Despite recognizing the worldwide spread of carbapenemase-producing Enterobacterales (CPE) bacteria as a looming healthcare crisis from an infection control standpoint, little is known about the impact of being colonized by CPE on the gut-lung axis. This is a surprising gap in knowledge given that gut colonization by CPE involves an imbalance in the gut microbiota1, or dysbiosis, that provides an ecological “niche” for colonizing bacteria and that gut dysbiosis from various causes is known to alter immune responses2.
We sought to determine whether gut colonization with carbapenemase-producing Klebsiella pneumoniae could impact the outcomes of lung infection in a murine model. Mice were colonized by CPE for two weeks, following exposure to NDM-producing K. pneumoniae in drinking water and injection of an antibiotic (clindamycin) to overcome colonization resistance of the healthy gut microbiota.
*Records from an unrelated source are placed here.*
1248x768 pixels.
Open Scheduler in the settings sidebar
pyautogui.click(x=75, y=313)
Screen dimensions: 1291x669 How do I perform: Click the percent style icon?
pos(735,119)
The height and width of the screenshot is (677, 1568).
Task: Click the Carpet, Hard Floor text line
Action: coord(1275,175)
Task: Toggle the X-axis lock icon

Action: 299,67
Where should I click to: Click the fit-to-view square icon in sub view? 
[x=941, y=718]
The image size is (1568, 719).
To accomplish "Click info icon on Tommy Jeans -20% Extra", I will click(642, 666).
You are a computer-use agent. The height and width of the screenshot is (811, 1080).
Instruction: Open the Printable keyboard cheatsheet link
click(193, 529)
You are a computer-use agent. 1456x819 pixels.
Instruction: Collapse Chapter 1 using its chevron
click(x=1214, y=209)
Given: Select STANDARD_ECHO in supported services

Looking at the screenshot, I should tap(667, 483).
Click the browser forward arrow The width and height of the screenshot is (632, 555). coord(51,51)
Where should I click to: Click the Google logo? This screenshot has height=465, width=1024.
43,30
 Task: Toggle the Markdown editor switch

Then, these mice were subsequently infected intranasally by Pseudomonas aeruginosa, a Gram-negative bacterium frequently responsible for healthcare-associated pneumonia.
Gut colonization with CPE was associated with a specific gut dysbiosis, different from antibiotic-induced dysbiosis, depressed cellular lung immune response to P. aeruginosa infection, and worse outcomes. Faecal microbiota transplantation (FMT) restored the lung immune response and outcomes of lung infection without decolonizing the gut, demonstrating the involvement of gut dysbiosis (rather than the presence of K. pneumoniae) in altering the gut-lung axis. Likewise, restoration of outcomes by administration of short-chain fatty acids (SCFA), previously reported to protect against lung infection3, provides a possible link between gut dysbiosis and lung immunity in our model. The main finding is that gut colonization by CPE, specifically carbapenemase-producing K. pneumoniae in our model, may not be the “silent” phenomenon it is usually considered to be, and this associated gut dysbiosis may impede responses to infection with worse outcomes.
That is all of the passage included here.